2nd Sunday of Lent Year C, 2025

 

(Genesis 15:5-12; Philippians 3:17-4:1; Luke 9:28b-36) 

In today’s Gospel reading, God the Father -- speaking from a cloud -- told the disciples Peter, James and John:

          This is My Son. My Chosen One; listen to Him!

There was to be no heavenly – mysterious and potentially terrifying -- voice from a cloud addressing the new Israel, but the earthly words of Jesus alone would be all that could be desired or would be needed. 

There, indeed, we have the first of all commandments for Christians, a command which Jesus Himself confirmed:

If you love Me, keep My commandments. (John 14:15)

But there is more in the Father’s words beside the commandment to ‘hear’ Jesus; there is also a most intimately Personal invitation or call – This is My chosen, My beloved, Son, hear Him – to hear Him in such a way as to learn to love Him as well as to obey Him; the implication being that the only true knowledge of Jesus (‘hear Him’) is that which results, fulfils itself, in love for Him.

Our ‘Father’ in faith (God’s gift) was and is Abraham, our ‘Mother’ is Mary (Jesus’ gift) immaculate in faith and body.

Abram (willing to sacrifice his own beloved son at Gods command) put his faith in the Lord, Who credited it to him as an act of righteousness.

Described by St.

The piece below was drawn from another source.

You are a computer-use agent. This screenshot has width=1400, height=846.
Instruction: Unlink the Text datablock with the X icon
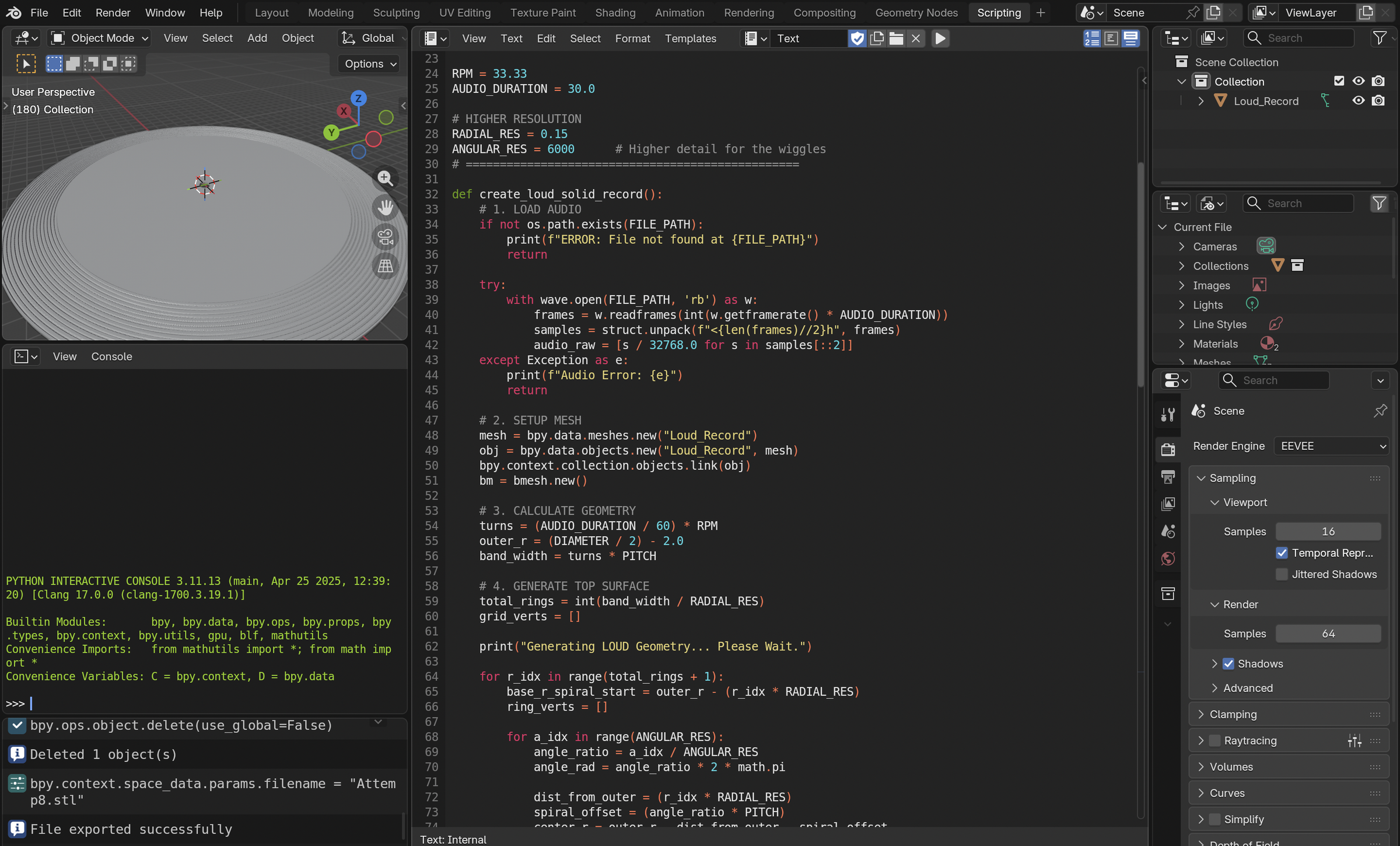click(x=916, y=39)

Paul as one whose ‘citizenship is in heaven’, Abram was subsequently named Abraham and, as befitting our Christian awareness of him as our ‘father in faith’, he lived St. Paul’s exhortation in today’s second reading, in the most exemplary manner:

          Stand firm in the Lord.

People of God, let us closely observe and carefully imitate both Abraham and Mary.  Yes indeed, let us keep our eyes firmly on Abraham whose admirable faith in God was  confirmed by the Lord’s mysterious and fiery self-manifestation exemplifying His acceptance of Abraham’s sacrifice; let us keep our eyes even more firmly fixed on Mary, whose supreme faith in God’s promise was confirmed both by the beautiful mystery of the Lord’s Incarnation brought about in her womb, and by the consummate mystery of the His Passion, Death, and Resurrection given us for our confirmation and constant growth in the faith we have received from God the Father Who first drew us to Jesus.

Today, God renews His choice of us by calling us anew to ‘hear’ His Son -- Who speaks clearly and surely to us in and through His Church -- and on hearing Him, to love Him by His Spirit, now gifted us in Mother Church by God for that very purpose, that we might in some measure become consumed with the Father’s own love for His Son.  Only in the fulness of an authentic Divinely-Human Faith is the Christian Way able to communicate its awareness of, and response to, the fulness of Divine Goodness in Jesus.  Therefore our Catholic – original and universal experience of Christianity -- is founded on literally (humanly) unimaginable promises and mysteries which are literally (humanly) unfathomable.   There, indeed, lies an inescapable tension, but it is one designed not for our destruction but for an ever-continuing and harmonious development of all our human capabilities originally given us as the ‘image and likeness of God.